Work instructions:
Count the lines below that contain the string "height", treating uppercase and lowercase as different. Give only the number.

......

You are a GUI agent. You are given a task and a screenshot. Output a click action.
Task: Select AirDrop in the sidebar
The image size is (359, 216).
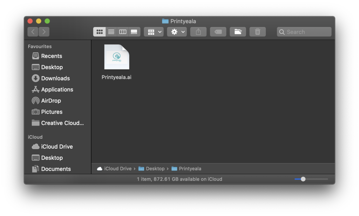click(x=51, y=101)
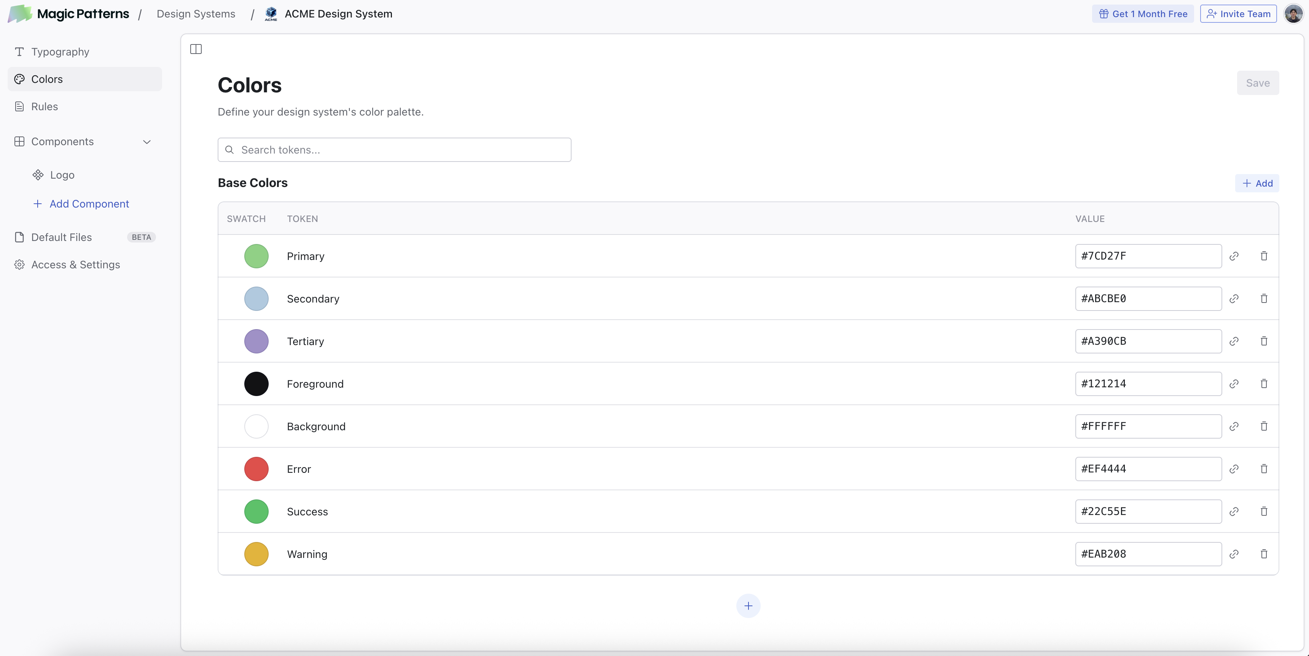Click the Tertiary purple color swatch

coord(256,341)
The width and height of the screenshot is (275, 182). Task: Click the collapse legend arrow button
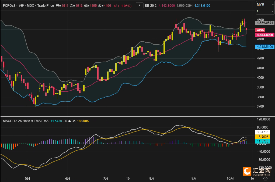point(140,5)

......

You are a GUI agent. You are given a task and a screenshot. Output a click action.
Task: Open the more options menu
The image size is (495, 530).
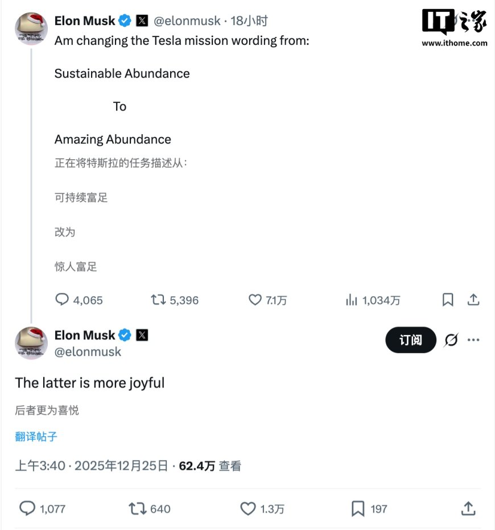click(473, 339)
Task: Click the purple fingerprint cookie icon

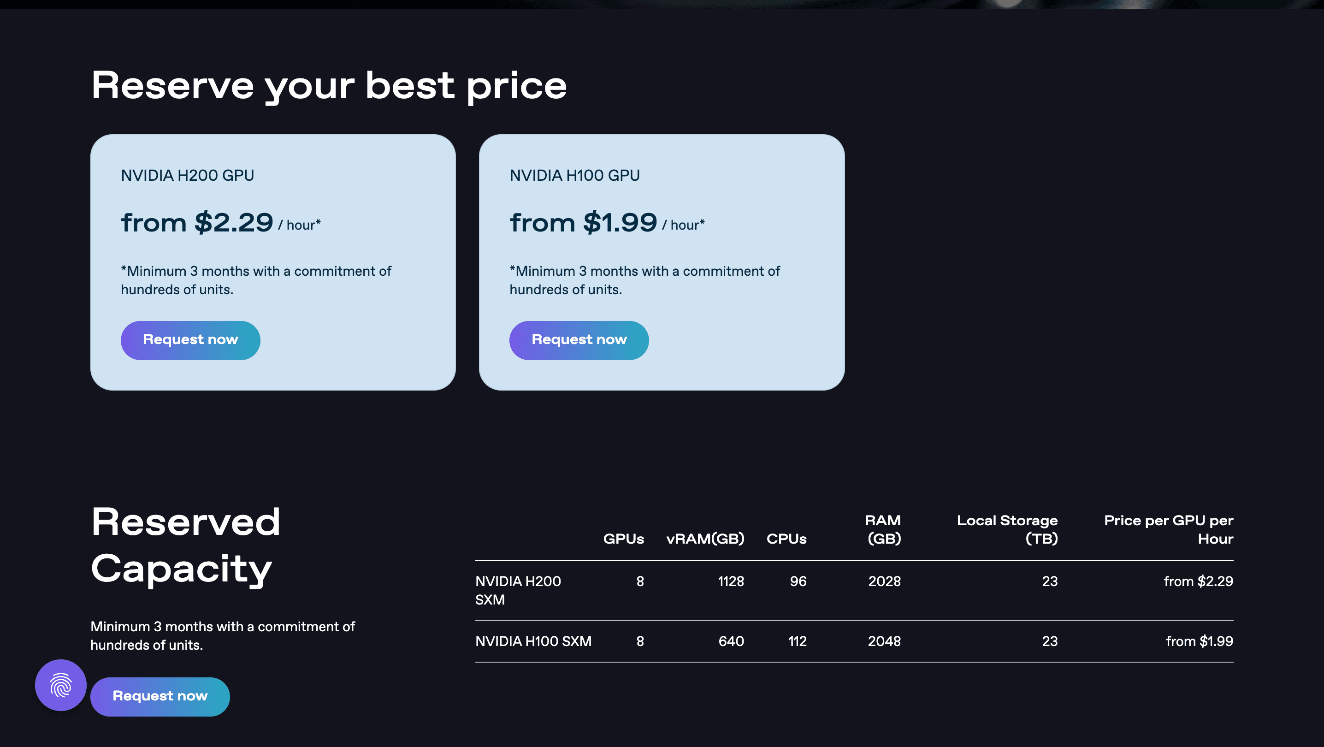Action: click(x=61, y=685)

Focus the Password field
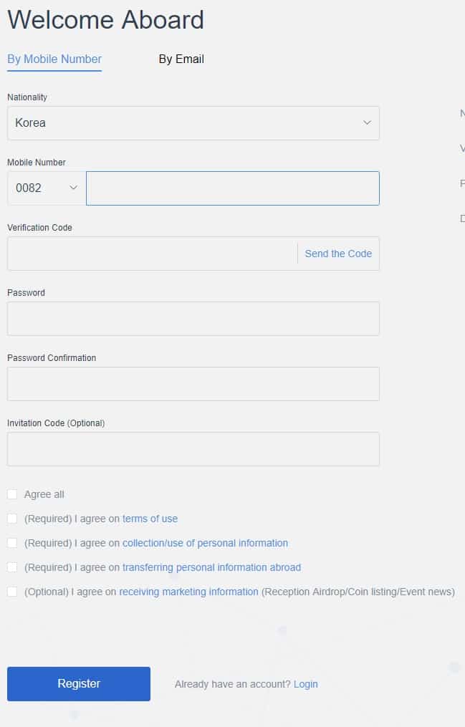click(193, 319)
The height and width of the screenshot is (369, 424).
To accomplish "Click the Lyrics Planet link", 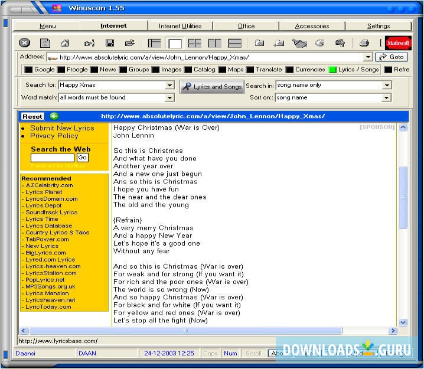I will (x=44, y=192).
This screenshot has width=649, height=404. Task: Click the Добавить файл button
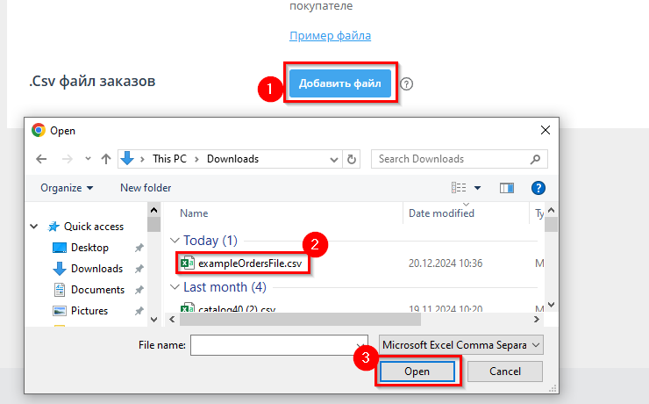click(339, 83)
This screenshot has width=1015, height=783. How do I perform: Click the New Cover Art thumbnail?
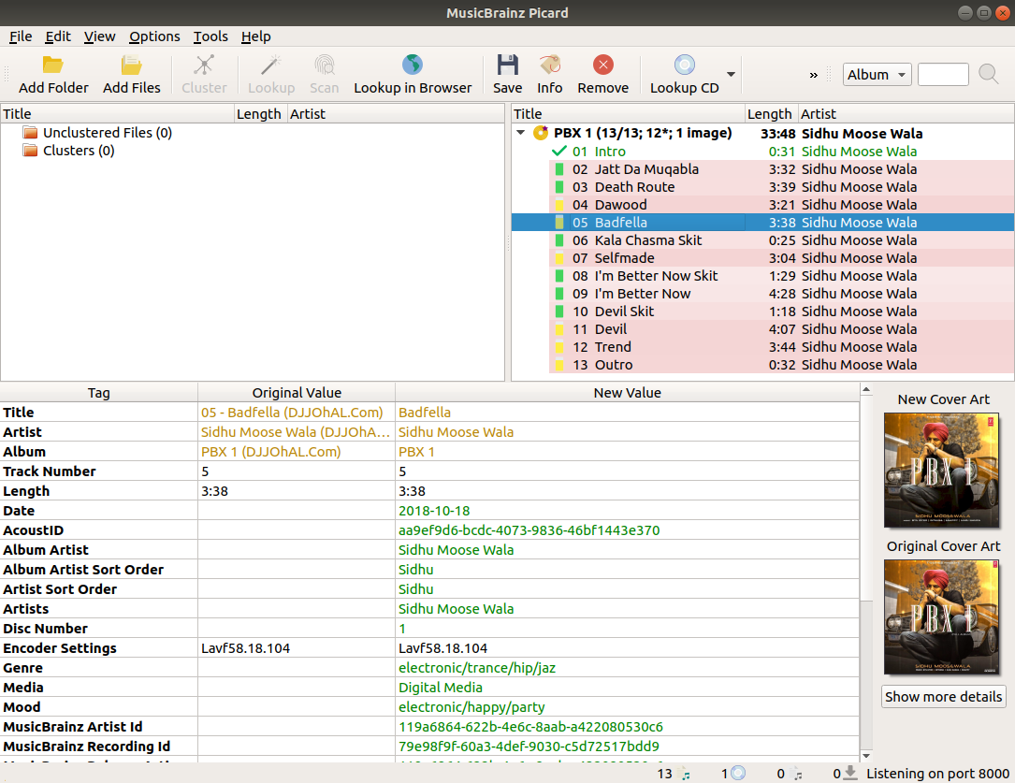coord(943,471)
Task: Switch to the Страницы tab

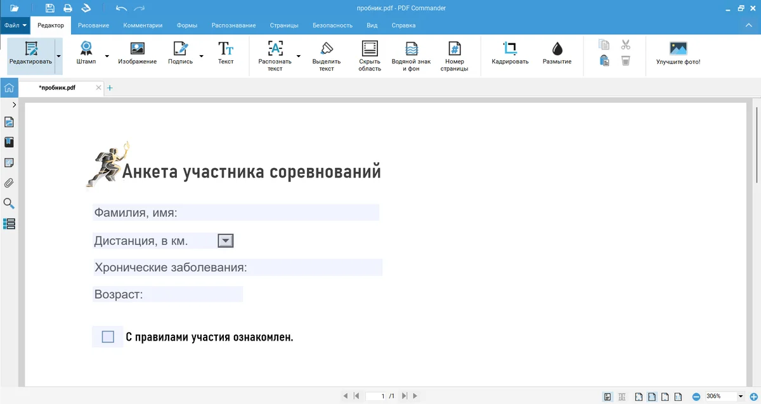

......

Exercise output:
4